To further unleash the innovative potential of artificial intelligence and advance two cutting-edge technological frontiers—"AI for Science infrastructure" and "next-generation general AI methodologies"—the forum titled "Beyond Boundaries: Exploring Fundamental Research for Next-Generation Large Models" was officially held on July 4. The event was organized by the World Artificial Intelligence Conference (WAIC) Organizing Committee Office and co-hosted by the Shanghai Institute of Algorithm Innovation and the Beijing Institute of Scientific Intelligence (BISI).

During the product launch session of the forum, Dr. Linfeng Zhang, President of the Beijing Institute of Scientific Intelligence, Founder of DP Technology, and Deputy Director of the AI4EC Lab, officially unveiled the Large Atomistic Model (OpenLAM). As a model solution for dynamic catalysis, "DPA-DynaCat"—jointly developed by AI4EC Lab, the Beijing Institute of Scientific Intelligence, and DP Technology—was introduced as part of the OpenLAM product release. DPA-DynaCat is a general-purpose machine learning potential model designed for dynamic catalytic reaction systems on metal nanocluster surfaces. Trained on datasets of reaction states involving various elemental compositions and cluster sizes, it enables free energy calculations for dynamic catalytic reactions using molecular dynamics and enhanced sampling algorithms.

Background

As energy and environmental issues have become strategic priorities globally, catalysis science has gained renewed momentum in critical areas such as new energy development and carbon emission reduction. To achieve a comprehensive atomic-scale understanding of catalytic processes and explore the dynamic evolution of catalyst structures under in-situ reaction conditions, AI4EC Lab launched ai²-cat—an in-house developed intelligent computational workflow for dynamic catalysis—earlier this year. By constructing machine learning potentials for simulating dynamic catalytic processes, ai²-cat enables automated, high-throughput free energy calculations, thereby extracting key information about catalytic reaction mechanisms.

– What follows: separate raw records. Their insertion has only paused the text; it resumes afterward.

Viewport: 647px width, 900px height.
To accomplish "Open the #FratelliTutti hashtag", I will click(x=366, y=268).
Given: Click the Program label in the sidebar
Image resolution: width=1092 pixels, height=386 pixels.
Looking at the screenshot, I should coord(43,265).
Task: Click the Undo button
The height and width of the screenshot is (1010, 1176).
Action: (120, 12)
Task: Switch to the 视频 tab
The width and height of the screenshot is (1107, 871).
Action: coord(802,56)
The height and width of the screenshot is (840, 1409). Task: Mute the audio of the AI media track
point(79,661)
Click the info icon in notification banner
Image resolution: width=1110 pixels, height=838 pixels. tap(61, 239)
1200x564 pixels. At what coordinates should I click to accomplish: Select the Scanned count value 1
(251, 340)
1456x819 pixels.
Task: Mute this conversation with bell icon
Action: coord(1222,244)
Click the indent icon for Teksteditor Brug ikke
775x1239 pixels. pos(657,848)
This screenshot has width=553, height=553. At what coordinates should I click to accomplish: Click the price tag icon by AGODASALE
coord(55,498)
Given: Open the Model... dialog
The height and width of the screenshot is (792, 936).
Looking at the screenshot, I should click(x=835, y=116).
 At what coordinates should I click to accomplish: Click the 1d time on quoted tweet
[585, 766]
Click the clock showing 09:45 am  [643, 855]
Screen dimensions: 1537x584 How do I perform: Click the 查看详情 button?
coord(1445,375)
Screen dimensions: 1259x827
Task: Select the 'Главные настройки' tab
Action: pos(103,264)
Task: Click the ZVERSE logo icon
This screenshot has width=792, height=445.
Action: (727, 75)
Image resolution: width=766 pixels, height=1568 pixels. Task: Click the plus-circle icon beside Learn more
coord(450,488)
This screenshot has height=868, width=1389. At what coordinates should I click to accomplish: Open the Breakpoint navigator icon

Leveraging the large-scale, high-precision computational data generated by ai²-cat, we have established DynaCat, a specialized dynamic catalysis database encompassing small molecule dissociation processes on common metal nanoclusters. Built upon an efficient automated computational workflow and standardized data collection and management, DynaCat provides new insights and tools for catalyst research and will continue to expand in both data volume and dimensionality.

Figure 2: The DynaCat Database

As data accumulates and scales, our integrated physicochemical property database will enable more efficient data management and operations. Building upon this high-efficiency workflow and specialized database, we have collaborated with the Beijing Institute of Scientific Intelligence and DP Technology to develop and release DPA-DynaCat—a general-purpose potential model targeting elementary dynamic catalytic reactions on metal nanocluster surfaces—aimed at accelerating the computation and prediction of dynamic properties of metal nanocatalysts under reactive conditions.

Application

The training data for the DPA-DynaCat model were obtained via enhanced sampling of metastable and transition-state structures from dissociation reactions of small molecules (O₂, H₂, H₂O, CO, CO₂, CH₄) on pure metal (Au/Ag/Cu/Pt/Pd/Ni) and binary alloy nanoclusters. This approach ensures comprehensive coverage across the reaction coordinate, overcoming the limitation of conventional sampling methods that capture only metastable states, and enables efficient training of a potential function capable of describing the entire reaction system.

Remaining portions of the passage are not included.